Apesar das críticas, o filme se destaca ao captar o espírito de seu tempo. Como mencionado no início, filmes são criações influenciadas pela época em que nascem e refletem mais sobre a sociedade contemporânea do que sobre os temas retratados em suas tramas.

 No entanto, Gladiador II destaca-se ao capturar o espírito de uma época — não da Roma Antiga, mas da nossa. É aqui que o filme ganha relevância social e toca em temas de nostalgia política e histórica, alinhando-se a situações contemporâneas. Como Karl Marx descreve em O 18 de Brumário de Luís Bonaparte, eventos históricos tendem a se repetir, mas com significados distintos. Para Marx, a primeira tentativa é uma tragédia; a segunda, uma farsa. Ele aplica isso ao sobrinho de Napoleão, Luís Bonaparte, cuja busca por poder era uma cópia menor e distorcida dos feitos do tio.

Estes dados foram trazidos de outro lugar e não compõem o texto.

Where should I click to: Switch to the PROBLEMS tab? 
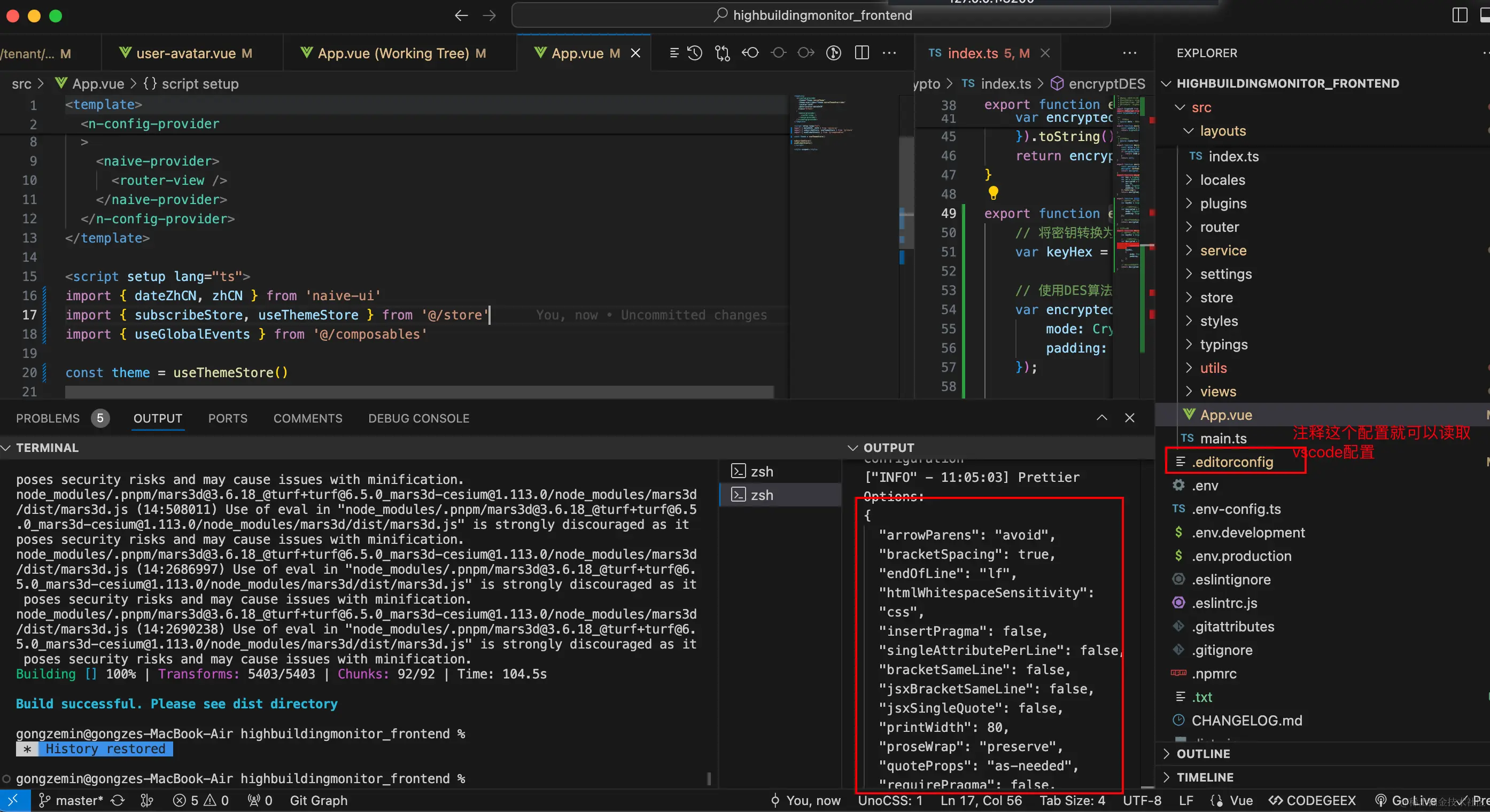point(48,418)
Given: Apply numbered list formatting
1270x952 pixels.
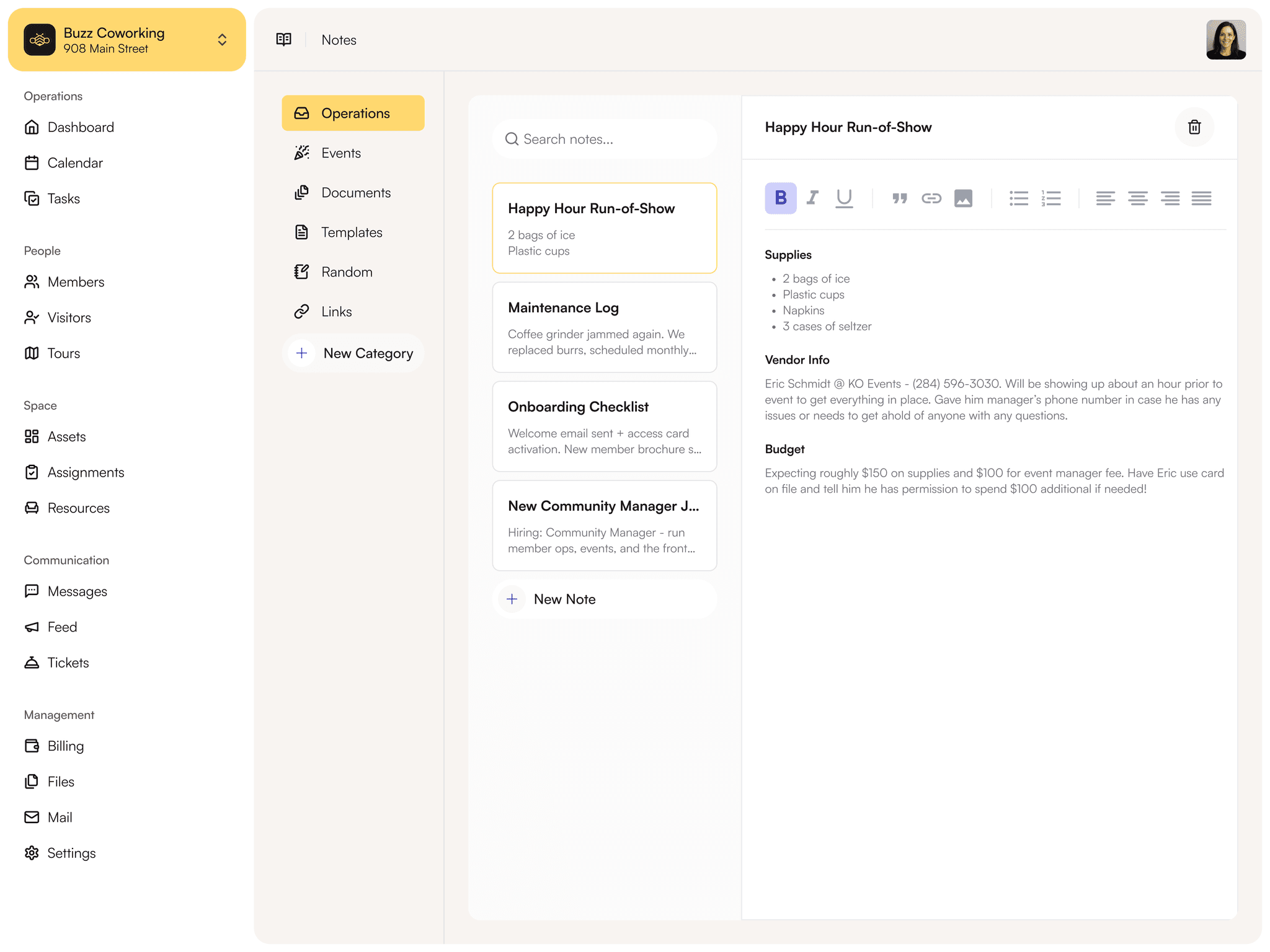Looking at the screenshot, I should [1050, 198].
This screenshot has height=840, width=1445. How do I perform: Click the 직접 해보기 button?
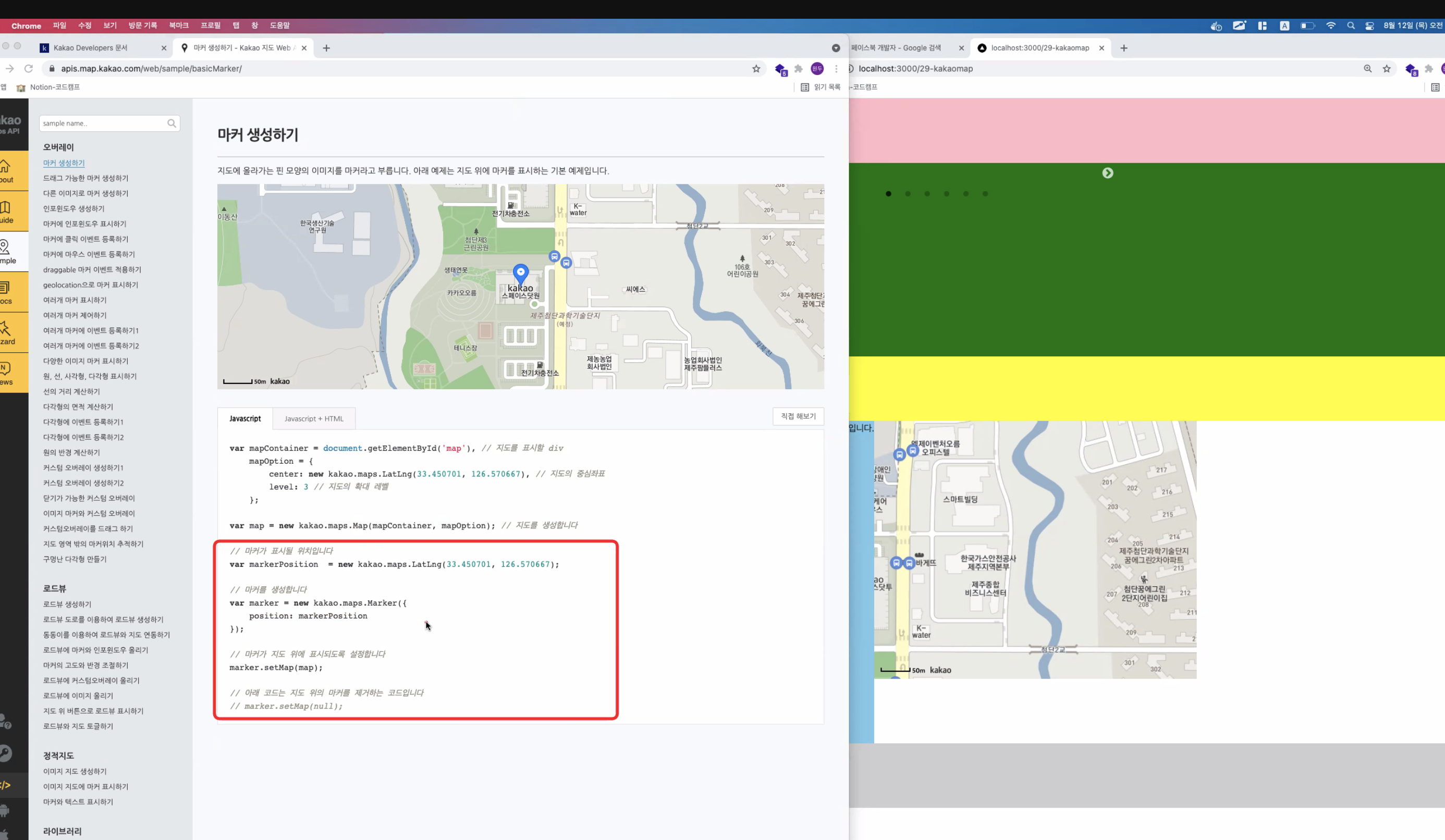tap(798, 416)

    Esse conceito de “farsa” ecoa no slogan "Make America Great Again", usado por Donald Trump para prometer um retorno a uma era de suposta grandeza. Trump, assim como outros líderes populistas, recorre a um passado idealizado para conquistar apoio, prometendo uma restauração de valores que, em parte, nunca existiram da forma como são lembrados. Esse tipo de apelo não é exclusivo dos Estados Unidos; também foi visto no Brasil com a eleição de Jair Bolsonaro, que apelava a uma nostalgia pelo regime militar de 1964.

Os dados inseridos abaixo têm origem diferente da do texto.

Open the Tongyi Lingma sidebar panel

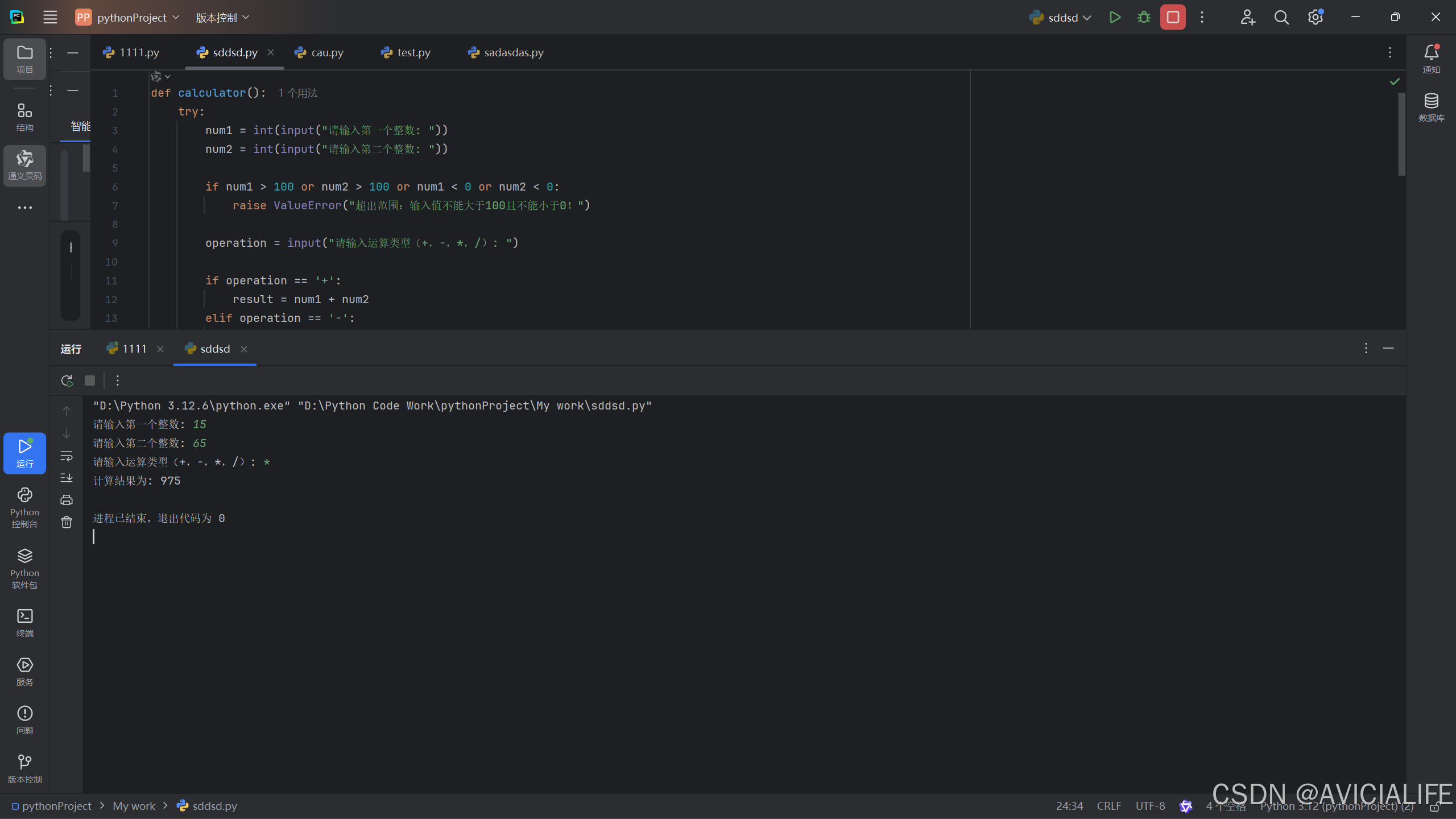24,165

    A conexão com Gladiador II torna-se evidente à medida que a trama se desenvolve. Lucilla (Connie Nielsen), filha do imperador Marco Aurélio, conspira com senadores e o General Marcus Acacius contra os novos imperadores Greta e Caracalla (Joseph Quinn e Fred Hechinger). Ela busca restaurar a grandeza e a justiça da Roma idealizada por seu pai, relembrando os valores de uma Roma idílica. Contudo, esse plano fracassa quando Macrinus descobre a conspiração e adianta seus próprios planos para derrubar os imperadores gêmeos. Lucius, que acredita na Roma gloriosa de seus antepassados, assume para si a responsabilidade de restaurar essa Roma idealizada, evocando o apelo nostálgico de “Make Roma Great Again”.

    Entretanto, Ridley Scott não sugere apoio a ideologias de direita ou saudosismo conservador, mas critica a maneira como o passado idealizado é manipulado por figuras de poder. No filme, Roma é pintada como um modelo glorioso, mas somente para a elite. Macrinus, ex-escravo de Marco Aurélio, busca vingança justamente contra essa ordem, denunciando que essa “Roma gloriosa” era, na verdade, um benefício para poucos.

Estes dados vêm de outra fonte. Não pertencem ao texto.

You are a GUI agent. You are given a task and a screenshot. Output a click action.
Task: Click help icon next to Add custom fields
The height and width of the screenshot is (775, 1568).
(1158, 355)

    Gladiador II não é um fracasso, mas está longe de ser o épico que almejava. Grandes épicos são autossuficientes; não se apoiam em sucessos passados para justificar sua existência. Ainda assim, vale a pena assistir e tirar suas próprias conclusões. Afinal, um bom filme épico é aquele que reflete nossa própria realidade, e nesse ponto Gladiador II certamente cumpre seu papel.